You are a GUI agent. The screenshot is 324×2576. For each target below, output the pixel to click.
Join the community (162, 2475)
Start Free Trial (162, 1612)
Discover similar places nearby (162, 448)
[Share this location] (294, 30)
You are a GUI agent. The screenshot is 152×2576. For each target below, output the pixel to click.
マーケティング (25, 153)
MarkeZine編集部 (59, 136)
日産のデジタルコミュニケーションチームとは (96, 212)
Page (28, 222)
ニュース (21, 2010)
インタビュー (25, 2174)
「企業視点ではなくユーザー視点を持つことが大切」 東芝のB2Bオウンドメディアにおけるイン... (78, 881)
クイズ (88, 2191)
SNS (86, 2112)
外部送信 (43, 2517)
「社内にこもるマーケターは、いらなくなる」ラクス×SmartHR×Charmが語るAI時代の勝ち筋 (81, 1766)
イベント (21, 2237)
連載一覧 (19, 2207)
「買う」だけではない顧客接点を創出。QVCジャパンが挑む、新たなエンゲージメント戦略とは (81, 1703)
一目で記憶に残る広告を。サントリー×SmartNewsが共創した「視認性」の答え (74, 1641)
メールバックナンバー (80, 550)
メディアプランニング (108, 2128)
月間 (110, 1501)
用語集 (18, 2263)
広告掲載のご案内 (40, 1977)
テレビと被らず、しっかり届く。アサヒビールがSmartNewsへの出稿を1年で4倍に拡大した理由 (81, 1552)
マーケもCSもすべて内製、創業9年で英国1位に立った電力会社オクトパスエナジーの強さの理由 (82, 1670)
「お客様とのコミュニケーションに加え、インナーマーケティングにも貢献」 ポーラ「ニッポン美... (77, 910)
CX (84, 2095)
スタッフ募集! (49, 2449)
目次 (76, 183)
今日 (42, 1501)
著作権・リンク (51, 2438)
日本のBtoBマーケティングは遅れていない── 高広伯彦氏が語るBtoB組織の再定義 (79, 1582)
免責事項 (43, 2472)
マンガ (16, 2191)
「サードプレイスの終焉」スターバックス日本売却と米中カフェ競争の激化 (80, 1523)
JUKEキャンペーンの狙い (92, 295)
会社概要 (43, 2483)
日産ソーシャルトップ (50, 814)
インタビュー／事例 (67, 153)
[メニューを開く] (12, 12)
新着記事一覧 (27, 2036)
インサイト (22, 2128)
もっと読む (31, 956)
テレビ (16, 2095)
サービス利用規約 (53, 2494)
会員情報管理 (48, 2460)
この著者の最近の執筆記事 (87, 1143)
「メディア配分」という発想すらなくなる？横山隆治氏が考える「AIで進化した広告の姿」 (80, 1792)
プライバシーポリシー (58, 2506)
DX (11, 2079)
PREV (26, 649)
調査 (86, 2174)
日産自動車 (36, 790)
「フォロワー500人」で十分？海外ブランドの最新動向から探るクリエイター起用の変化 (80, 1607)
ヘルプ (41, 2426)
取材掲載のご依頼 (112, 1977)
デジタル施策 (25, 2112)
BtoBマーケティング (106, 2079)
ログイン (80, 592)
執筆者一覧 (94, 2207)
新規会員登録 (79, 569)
■ ■ ■ ■ ■ ■ ■
**WORK INSTRUCTION**
Produce a word-for-word copy of everything above from the line holding "CX (84, 2095)" down to the line holding "会社概要 (43, 2483)", with both of those lines kept.

**RESULT OF THIS TASK**
CX (84, 2095)
スタッフ募集! (49, 2449)
目次 (76, 183)
今日 (42, 1501)
著作権・リンク (51, 2438)
日本のBtoBマーケティングは遅れていない── 高広伯彦氏が語るBtoB組織の再定義 (79, 1582)
免責事項 (43, 2472)
マンガ (16, 2191)
「サードプレイスの終焉」スターバックス日本売却と米中カフェ競争の激化 (80, 1523)
JUKEキャンペーンの狙い (92, 295)
会社概要 (43, 2483)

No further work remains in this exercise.